> _TEXT_
_ _ _ _ _ _ _

Skip to main content

Library for running non-hierarchical multi-disciplinary optimization

Project description

Non-Hierarchical Analytical Target Cascading

This library is an interpretation of Non-hierarchical analytical target cascading, as specified by Talgorn and Kokkolaras in their 2017 paper (doi.org/10.1007/s00158-017-1726-0).

The primary objective of this library is to make NHATC as simple as possible to use. Specifically, the main focus is to simplify integration of NHATC into other software using the "dynamic approach" demonstrated in the usage examples below. This approach enables NHATC to be integrated more easily into GUIs, as the sub-systems can be defined "dynamically" without the use of functions.

This approach relies on three core technologies:

  • numpy for handling all vectors
  • scipy for objective optimization
  • cexprtk for parsing and evaluating user-defined mathematical expressions (dynamic approach only)

Usage

The library can either be used programmatically. For instance, you may be using jupyter to set up and configure your optimization problem. Or, you can use the library dynamically, which is better suited for when the input is non-static: i.e., when the input is controlled through a GUI.

Dynamic example

from nhatc import ATCVariable, Coordinator, DynamicSubProblem

# Instantiate coordinator and variables
coordinator = Coordinator(verbose=True)     # Verbose -> outputs progress
coordinator.set_variables([
    ATCVariable('a1', 0, 0, True, [3], 0, 10),
    ATCVariable('b1', 1, 0, False, [4], 0, 10),
    ATCVariable('w1', 2, 0, False, [5], 0, 10),
    ATCVariable('a2', 3, 1, False, [0], 0, 10),
    ATCVariable('b2', 4, 1, True, [1], 0, 10),
    ATCVariable('w2', 5, 1, False, [2], 0, 10),
])

_ _ _ _ _ _ _

> _PROBLEMS TO WORK ON_
A) In the entries, change "midpoint" to "center" in the part that opens with the line containing "Applicable [311, 91]" and closes with the line containing "Private [412, 1436]", and give those lines again with nothing else altered.
B) Carry the page on the NHATC optimization library further, starting after its last line.

> _RECORDED INFORMATION_
_ _ _ _ _ _ _

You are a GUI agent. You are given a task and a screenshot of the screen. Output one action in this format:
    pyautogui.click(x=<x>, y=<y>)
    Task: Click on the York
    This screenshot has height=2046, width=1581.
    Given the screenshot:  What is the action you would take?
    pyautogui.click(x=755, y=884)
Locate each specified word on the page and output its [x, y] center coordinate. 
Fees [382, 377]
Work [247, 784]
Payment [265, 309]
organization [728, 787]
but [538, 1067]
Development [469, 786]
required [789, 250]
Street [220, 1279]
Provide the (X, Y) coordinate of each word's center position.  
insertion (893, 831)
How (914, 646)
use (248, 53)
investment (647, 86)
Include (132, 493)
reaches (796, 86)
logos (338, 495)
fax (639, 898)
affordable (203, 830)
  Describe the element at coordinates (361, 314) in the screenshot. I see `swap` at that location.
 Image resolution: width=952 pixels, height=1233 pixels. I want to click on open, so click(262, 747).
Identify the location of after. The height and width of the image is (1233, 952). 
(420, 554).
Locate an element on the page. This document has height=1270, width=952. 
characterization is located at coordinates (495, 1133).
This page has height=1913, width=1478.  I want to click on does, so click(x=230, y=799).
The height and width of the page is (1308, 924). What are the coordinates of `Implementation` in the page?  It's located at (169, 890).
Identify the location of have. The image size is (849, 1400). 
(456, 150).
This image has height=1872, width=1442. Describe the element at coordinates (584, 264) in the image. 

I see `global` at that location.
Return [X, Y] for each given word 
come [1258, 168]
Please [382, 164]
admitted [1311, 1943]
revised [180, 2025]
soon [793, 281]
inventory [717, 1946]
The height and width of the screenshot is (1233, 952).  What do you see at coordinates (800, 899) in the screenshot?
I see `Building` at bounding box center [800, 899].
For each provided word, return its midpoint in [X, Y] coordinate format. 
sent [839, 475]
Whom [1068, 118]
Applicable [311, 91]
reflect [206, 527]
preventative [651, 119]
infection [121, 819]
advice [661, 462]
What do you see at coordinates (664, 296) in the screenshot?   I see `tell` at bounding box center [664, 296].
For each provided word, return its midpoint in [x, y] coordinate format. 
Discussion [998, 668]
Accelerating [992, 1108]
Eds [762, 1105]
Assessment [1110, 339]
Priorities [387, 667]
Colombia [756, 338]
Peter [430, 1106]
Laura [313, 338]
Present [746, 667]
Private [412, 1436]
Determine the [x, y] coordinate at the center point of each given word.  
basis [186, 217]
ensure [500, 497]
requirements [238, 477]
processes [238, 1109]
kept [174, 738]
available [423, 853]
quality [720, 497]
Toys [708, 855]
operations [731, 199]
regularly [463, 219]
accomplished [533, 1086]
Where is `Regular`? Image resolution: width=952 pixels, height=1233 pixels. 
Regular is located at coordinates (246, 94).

_ _ _ _ _ _ _

> _ANSWERS TO THE TASKS_
A)
Applicable [311, 91]
reflect [206, 527]
preventative [651, 119]
infection [121, 819]
advice [661, 462]
What do you see at coordinates (664, 296) in the screenshot?   I see `tell` at bounding box center [664, 296].
For each provided word, return its center in [x, y] coordinate format. 
Discussion [998, 668]
Accelerating [992, 1108]
Eds [762, 1105]
Assessment [1110, 339]
Priorities [387, 667]
Colombia [756, 338]
Peter [430, 1106]
Laura [313, 338]
Present [746, 667]
Private [412, 1436]

B)
# Setup sub-problem 1
spi_1 = DynamicSubProblem()
# Sub problem index which are references in the aforementioned coordinator variables 
spi_1.index = 0
# Configure mathematical scope of the sub-problem
spi_1.variables = {'b': 1, 'w': 2}
# Define variables that are coupled with other sub-problems using previously defined variables
spi_1.couplings = {'a': 'w + (1/(b^2))'}
# Define the main objective function
spi_1.obj = "(a + b) / w"

# Setup sub-problem 2
spi_2 = DynamicSubProblem()
spi_2.index = 1
# In ATC, there typically only exists one objective function. 
# Consequently, the objectives of all other sub-systems are normally "0"
spi_2.obj = "0" 
spi_2.variables = {'a': 3, 'w': 5}
spi_2.couplings = {'b': '(a/2) * w'}
spi_2.inequality_constraints.append('3 - ( b + w )')

# Add sub-problems to coordinator
coordinator.set_subproblems([spi_1, spi_2])

# Get a random starting point based on bounds defined in coordinator variables
x0 = coordinator.get_random_x0()
# Run optimization algorithm. 
# You can choose method (e.g., slsqp, nelder-mead, ...). 
# This utilizes the minimize function from scipy, 
# so any methods that works in minimize also works here.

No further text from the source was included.